About this exercise: Could you restate word for word every line from the one containing "สั่งซื้อสินค้า (390, 285)" to the end of the records, and nothing else?

Data for this exercise:
[Start of Attachment]
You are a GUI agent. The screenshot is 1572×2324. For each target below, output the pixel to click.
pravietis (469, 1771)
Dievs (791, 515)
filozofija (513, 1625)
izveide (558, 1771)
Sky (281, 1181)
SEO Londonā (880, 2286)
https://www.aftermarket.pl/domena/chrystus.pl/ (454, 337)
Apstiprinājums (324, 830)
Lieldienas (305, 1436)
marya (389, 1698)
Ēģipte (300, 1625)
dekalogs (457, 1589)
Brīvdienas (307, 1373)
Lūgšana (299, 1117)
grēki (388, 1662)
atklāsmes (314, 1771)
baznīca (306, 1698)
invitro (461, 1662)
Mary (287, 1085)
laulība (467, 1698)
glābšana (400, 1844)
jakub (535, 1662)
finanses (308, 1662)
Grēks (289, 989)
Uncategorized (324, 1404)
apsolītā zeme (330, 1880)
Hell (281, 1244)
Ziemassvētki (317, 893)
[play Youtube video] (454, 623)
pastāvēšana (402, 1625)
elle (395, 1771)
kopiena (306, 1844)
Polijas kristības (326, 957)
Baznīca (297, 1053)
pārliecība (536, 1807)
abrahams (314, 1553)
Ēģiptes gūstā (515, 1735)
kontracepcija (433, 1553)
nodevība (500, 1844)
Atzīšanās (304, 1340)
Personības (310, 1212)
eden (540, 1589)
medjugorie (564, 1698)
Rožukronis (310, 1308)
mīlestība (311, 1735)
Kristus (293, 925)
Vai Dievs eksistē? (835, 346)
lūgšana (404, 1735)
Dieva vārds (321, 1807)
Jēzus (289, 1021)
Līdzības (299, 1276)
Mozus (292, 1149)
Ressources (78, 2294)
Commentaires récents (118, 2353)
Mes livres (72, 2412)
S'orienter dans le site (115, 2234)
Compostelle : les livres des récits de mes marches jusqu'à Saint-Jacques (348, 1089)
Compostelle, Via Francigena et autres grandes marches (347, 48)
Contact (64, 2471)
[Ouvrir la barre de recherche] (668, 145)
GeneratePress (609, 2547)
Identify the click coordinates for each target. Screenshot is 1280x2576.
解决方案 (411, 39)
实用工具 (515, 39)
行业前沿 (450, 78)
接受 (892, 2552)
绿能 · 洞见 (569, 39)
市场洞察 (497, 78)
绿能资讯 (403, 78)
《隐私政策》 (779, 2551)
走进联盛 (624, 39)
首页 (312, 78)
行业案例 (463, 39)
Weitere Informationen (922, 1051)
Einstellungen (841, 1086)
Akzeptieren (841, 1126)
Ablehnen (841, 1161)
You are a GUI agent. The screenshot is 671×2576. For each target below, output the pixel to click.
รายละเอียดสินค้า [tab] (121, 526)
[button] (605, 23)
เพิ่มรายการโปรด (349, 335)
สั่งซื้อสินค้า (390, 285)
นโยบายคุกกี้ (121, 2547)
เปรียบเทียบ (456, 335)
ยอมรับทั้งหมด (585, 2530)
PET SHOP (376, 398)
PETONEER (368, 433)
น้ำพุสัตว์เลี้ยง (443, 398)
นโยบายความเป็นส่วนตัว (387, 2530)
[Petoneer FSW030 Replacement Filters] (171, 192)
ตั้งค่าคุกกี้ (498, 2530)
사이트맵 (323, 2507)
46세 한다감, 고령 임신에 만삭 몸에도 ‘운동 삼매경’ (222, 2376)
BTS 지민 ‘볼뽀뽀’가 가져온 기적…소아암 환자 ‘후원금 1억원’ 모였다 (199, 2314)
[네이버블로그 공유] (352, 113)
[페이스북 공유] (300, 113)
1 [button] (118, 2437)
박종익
[End of Attachment]
Written response:
สั่งซื้อสินค้า (390, 285)
นโยบายคุกกี้ (121, 2547)
เปรียบเทียบ (456, 335)
ยอมรับทั้งหมด (585, 2530)
PET SHOP (376, 398)
PETONEER (368, 433)
น้ำพุสัตว์เลี้ยง (443, 398)
นโยบายความเป็นส่วนตัว (387, 2530)
[Petoneer FSW030 Replacement Filters] (171, 192)
ตั้งค่าคุกกี้ (498, 2530)
사이트맵 (323, 2507)
46세 한다감, 고령 임신에 만삭 몸에도 ‘운동 삼매경’ (222, 2376)
BTS 지민 ‘볼뽀뽀’가 가져온 기적…소아암 환자 ‘후원금 1억원’ 모였다 (199, 2314)
[네이버블로그 공유] (352, 113)
[페이스북 공유] (300, 113)
1 [button] (118, 2437)
박종익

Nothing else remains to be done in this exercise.